# Where to buy pin removal tool? (B&M)



## Rift485 (Feb 2, 2010)

So I want to resize a new Orient watch I just got in and want to buy a pin tool on the way home from work today. I know there are a million sites you can buy them online, but what brick and mortar stores carry them? Target? CVS? Walmart?

Thanks!


----------



## mike120 (Aug 1, 2010)

As far as I know, there are none that sell them. I have looked around for the past 2 years and yet to find any.


----------



## hpark21 (Oct 8, 2007)

Do you have harborfreight near by?


----------



## Perseus (Mar 25, 2010)

I highly doubt you'll find one anywhere except maybe a watch repair store.


----------



## napel (Feb 21, 2011)

Perseus said:


> I highly doubt you'll find one anywhere except maybe a watch repair store.

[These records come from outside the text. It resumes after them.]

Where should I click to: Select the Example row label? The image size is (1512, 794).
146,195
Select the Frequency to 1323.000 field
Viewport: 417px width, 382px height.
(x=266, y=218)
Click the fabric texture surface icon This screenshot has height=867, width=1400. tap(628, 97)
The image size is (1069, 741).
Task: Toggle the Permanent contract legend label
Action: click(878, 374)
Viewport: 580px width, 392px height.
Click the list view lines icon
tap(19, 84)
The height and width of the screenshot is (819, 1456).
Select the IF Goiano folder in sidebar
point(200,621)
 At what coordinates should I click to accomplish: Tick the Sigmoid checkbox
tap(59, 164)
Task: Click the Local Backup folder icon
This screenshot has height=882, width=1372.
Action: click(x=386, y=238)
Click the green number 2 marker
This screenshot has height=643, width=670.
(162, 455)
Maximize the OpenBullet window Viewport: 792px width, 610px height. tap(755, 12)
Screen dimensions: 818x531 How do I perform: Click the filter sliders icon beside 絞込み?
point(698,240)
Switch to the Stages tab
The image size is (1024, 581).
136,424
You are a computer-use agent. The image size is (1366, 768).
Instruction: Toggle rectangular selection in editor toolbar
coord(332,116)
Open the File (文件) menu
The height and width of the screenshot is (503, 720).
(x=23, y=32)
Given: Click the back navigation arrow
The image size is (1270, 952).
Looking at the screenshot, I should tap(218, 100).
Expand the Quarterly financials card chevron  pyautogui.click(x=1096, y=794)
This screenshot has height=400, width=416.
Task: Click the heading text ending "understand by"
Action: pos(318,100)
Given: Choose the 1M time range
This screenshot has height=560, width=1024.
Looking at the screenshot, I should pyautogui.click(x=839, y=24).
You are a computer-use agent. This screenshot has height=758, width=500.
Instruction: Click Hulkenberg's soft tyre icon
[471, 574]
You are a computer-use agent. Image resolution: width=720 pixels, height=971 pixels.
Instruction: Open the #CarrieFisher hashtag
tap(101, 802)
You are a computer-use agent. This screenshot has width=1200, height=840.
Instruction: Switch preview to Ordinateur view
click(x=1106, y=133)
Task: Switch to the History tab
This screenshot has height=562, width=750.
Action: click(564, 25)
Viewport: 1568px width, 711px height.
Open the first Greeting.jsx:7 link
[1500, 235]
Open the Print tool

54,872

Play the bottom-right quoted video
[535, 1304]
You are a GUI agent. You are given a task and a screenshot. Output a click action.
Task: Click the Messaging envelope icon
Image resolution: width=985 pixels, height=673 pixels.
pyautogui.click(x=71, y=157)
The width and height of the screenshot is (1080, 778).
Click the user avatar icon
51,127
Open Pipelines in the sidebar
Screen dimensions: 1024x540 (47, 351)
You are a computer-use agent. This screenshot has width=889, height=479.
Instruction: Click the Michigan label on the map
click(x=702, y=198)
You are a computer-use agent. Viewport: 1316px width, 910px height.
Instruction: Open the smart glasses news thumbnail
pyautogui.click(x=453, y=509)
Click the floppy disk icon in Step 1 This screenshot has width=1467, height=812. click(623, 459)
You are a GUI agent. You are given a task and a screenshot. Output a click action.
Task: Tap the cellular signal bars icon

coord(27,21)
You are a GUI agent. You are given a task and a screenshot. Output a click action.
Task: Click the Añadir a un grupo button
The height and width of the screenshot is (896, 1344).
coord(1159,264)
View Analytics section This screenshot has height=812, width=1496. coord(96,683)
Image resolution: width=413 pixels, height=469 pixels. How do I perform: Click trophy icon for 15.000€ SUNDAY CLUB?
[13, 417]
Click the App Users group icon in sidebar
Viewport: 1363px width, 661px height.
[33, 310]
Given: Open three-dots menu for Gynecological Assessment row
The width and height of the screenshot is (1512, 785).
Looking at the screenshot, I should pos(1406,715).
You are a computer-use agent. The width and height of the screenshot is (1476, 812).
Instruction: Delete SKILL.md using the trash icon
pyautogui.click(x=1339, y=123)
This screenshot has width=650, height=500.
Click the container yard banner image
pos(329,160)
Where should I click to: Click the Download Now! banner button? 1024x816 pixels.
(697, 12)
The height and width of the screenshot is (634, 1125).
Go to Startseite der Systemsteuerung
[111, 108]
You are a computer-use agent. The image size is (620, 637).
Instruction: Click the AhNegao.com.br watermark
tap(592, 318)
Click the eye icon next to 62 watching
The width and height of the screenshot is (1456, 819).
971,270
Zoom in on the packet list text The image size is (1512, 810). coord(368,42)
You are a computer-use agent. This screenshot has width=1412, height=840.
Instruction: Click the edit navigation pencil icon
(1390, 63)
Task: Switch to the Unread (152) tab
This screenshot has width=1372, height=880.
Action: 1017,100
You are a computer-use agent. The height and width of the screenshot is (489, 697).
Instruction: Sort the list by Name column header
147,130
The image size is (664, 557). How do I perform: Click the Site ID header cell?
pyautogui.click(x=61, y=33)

What he said. However, I have seen them sparingly at Optical Stores. Not sure why


----------



## Progress (Dec 31, 2010)

Definitely check Harbor Freight. I'm sure there are a few near you.


----------



## Memphis1 (Feb 19, 2011)

i've bought them from amazon, like $4 each... i don't have any more watches with pins so if you want one pm me.


----------



## V.I.T. (Mar 26, 2012)

I did a quick google search and found a supply store in my area of Toronto. Now I always know where to go to find tools, winders, storage cases, etc. I noticed the tools are a little more pricey than i could find online, but I have them in hand right away. They also have a great selection of bands and straps at way less then i would find retail. 

Have you tried doing a search for 'Your city watch repair tools', or something along those lines? It's pretty amazing what you'll find..


----------



## bravoecho (Jan 1, 2009)

Watchmaker's Tools for Collectors look for: "Bergeon 6767F Springbar tool with 2 extra replacement tips"

and never look back


----------